Mal angenommen Dir reicht die Leistung einer Grafikkarte ganz allgemein gesehen genau dann NICHT mehr, wenn sie gebraucht noch 120€ bringt (das ist ja idR so, dass ne Karte, die gebraucht 100-120€ kosten, ca das leistet, was eine neue für 150€ bringt, die für aktuelle Games "grad noch reicht"): in dem Fall "hält" die RX 480/GTX 1060 vielleicht (nur als Beispiel! ) 2 Jahre, die GTX 1070 dann eben ein Jahr länger. Aber du kannst ja auch eine RX 480/GTX 1060 nach 2 Jahren verkaufen und dann für die 120€ + dem gesparten Geld nen neue Karte kaufen, und die ist  DANN 100pro schneller als eine GTX 1070. 

D.h. "falsch" machst du es sicher nicht, wenn du nur eine RX 480 oder GTX 1060 nimmst.

Das aber nur für den Fall, dass es Dir beim Budget "weh tut", ne 1070 zu nehmen.
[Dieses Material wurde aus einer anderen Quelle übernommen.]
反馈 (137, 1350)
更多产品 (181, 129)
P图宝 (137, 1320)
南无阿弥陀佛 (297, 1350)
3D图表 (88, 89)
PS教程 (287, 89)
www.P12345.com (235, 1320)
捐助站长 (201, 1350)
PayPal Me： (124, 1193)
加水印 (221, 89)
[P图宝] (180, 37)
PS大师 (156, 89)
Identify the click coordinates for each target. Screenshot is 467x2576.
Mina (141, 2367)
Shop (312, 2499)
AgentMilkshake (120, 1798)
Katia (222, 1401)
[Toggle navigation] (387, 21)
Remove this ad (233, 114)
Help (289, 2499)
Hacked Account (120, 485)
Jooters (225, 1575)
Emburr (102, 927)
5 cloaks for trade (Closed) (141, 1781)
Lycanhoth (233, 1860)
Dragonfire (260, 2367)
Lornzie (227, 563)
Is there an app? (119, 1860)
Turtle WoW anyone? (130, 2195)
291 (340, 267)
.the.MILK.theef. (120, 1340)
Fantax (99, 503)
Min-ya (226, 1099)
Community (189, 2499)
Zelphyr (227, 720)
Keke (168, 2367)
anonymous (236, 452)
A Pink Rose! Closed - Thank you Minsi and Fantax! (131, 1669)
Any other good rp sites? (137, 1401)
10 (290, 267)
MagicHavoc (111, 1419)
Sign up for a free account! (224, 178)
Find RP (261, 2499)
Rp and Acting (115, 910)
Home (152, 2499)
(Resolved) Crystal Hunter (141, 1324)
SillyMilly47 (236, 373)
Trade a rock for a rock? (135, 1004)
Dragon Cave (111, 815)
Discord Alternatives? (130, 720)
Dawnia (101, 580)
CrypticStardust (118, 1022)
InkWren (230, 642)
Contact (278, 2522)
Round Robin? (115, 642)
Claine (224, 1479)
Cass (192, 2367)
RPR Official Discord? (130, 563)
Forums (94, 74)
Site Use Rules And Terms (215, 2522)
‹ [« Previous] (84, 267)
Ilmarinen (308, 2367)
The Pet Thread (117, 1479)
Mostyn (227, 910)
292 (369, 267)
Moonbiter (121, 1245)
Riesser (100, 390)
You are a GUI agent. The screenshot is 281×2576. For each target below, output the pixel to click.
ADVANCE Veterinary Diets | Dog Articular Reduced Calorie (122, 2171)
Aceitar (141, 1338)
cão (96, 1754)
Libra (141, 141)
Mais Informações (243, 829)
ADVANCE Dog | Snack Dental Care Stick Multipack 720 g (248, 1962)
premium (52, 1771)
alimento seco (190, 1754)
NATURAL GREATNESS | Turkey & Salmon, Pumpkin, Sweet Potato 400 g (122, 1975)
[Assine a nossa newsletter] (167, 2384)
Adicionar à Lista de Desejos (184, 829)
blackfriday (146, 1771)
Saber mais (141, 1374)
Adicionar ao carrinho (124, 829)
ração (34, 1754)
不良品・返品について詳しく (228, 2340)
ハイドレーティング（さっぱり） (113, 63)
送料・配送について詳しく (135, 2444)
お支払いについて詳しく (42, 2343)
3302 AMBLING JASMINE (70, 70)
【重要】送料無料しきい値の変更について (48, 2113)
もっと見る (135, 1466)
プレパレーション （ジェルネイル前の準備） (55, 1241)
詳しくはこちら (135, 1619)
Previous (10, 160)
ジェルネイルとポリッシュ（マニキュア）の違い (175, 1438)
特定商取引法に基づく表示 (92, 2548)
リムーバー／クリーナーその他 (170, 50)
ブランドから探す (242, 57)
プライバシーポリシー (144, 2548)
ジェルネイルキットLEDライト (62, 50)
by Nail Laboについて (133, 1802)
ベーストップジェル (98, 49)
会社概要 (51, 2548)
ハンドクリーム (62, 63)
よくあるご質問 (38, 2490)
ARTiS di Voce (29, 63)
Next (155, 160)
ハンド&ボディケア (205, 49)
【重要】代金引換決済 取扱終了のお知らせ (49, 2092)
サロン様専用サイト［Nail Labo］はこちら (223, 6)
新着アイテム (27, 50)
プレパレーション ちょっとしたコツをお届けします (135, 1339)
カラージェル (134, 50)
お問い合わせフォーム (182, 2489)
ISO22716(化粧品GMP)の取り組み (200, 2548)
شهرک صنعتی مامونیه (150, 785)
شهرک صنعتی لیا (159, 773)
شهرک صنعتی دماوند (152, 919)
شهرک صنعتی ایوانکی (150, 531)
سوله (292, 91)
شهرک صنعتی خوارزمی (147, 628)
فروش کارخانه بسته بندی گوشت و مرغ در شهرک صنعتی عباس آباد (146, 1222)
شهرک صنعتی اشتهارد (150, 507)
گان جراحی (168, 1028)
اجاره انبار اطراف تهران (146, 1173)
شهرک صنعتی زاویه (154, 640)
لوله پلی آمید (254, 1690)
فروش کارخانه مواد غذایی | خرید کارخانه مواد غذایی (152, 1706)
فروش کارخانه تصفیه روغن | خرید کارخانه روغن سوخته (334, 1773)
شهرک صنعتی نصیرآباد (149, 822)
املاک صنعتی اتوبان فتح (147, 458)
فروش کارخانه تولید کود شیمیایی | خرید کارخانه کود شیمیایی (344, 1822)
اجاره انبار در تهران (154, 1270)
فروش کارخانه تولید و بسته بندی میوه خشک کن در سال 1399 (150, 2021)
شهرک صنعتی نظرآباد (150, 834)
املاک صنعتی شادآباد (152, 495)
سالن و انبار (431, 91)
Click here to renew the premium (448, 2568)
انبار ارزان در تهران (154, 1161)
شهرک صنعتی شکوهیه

Wenn du das stemmen kannst, wäre die GTFX 1070 super - eine GXT 1080 aber wäre definitiv zu teuer, was Preis-Leistung angeht, da fährst du in jedem Falle mit "lieber alle 2 Jahre aufrüsten als zu versuchen, dass die Karte 4 Jahre hält" besser.  ne Karte ist ja auch schnell gewechselt.

ABER, nicht vergessen: wenn du weiterhin solche Spiele zockst wie genannt und keine "AAA"-Titel, was die Grafik angeht, wäre eine GTX 1070 an sich völlig unnötig.


----------



## deneta (12. Februar 2017)

Alles klar - vielen Dank für die super Zusammenfassung und die Informationen!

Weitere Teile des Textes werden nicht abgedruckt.